══ Task material ══
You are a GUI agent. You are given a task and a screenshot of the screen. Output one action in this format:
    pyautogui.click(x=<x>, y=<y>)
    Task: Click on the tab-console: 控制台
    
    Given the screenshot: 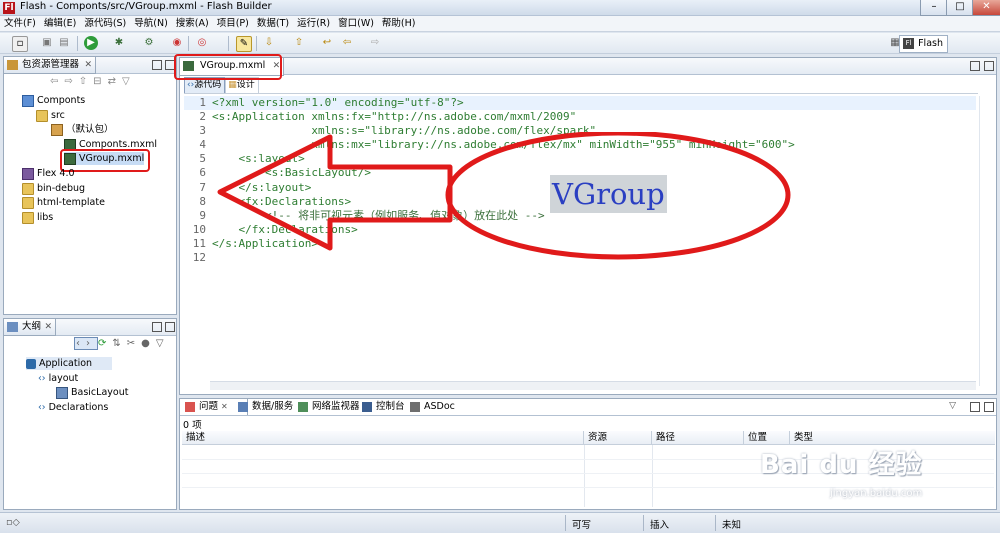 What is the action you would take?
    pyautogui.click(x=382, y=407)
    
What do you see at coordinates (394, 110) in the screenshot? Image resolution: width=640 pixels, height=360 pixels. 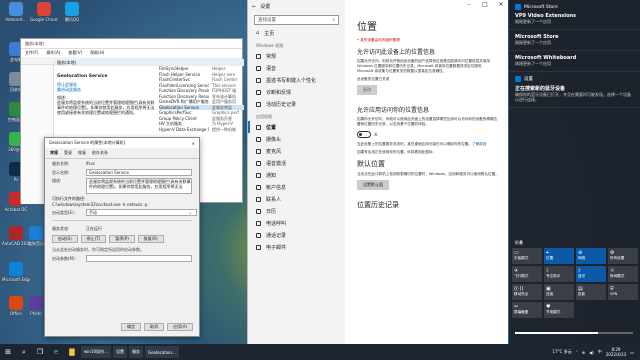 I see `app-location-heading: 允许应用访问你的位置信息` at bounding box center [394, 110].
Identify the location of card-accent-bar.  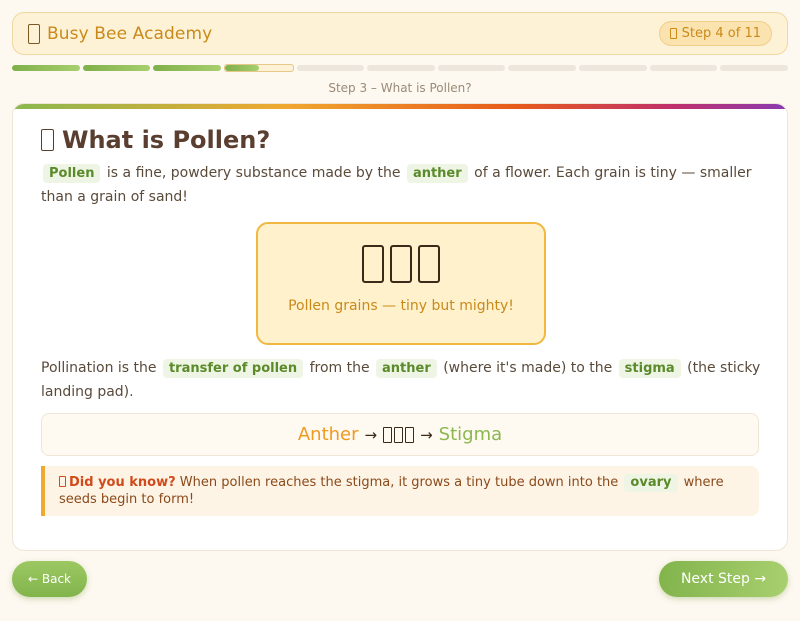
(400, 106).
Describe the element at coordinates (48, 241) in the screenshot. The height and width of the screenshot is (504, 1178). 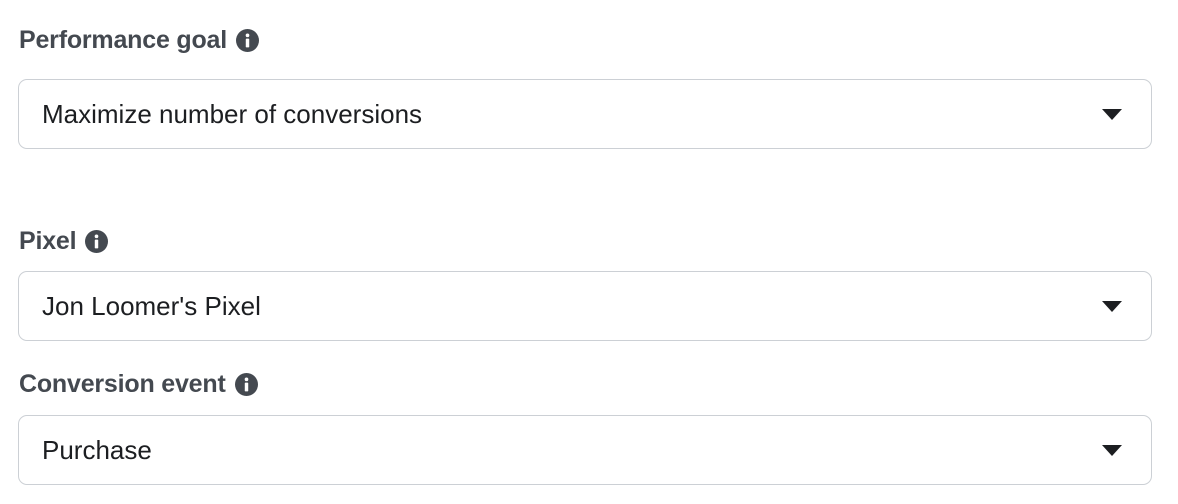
═══
• _Exercise_
Reproduce the stretch from the line containing "Identify the location of card-accent-bar." through the end of the entries, substituting "screen capture" for "screenshot" and leaving everything else unchanged. Omit the pictures from your answer.

• _Completed task_
Identify the location of card-accent-bar.  
(400, 106).
Describe the element at coordinates (48, 241) in the screen capture. The height and width of the screen capture is (504, 1178). 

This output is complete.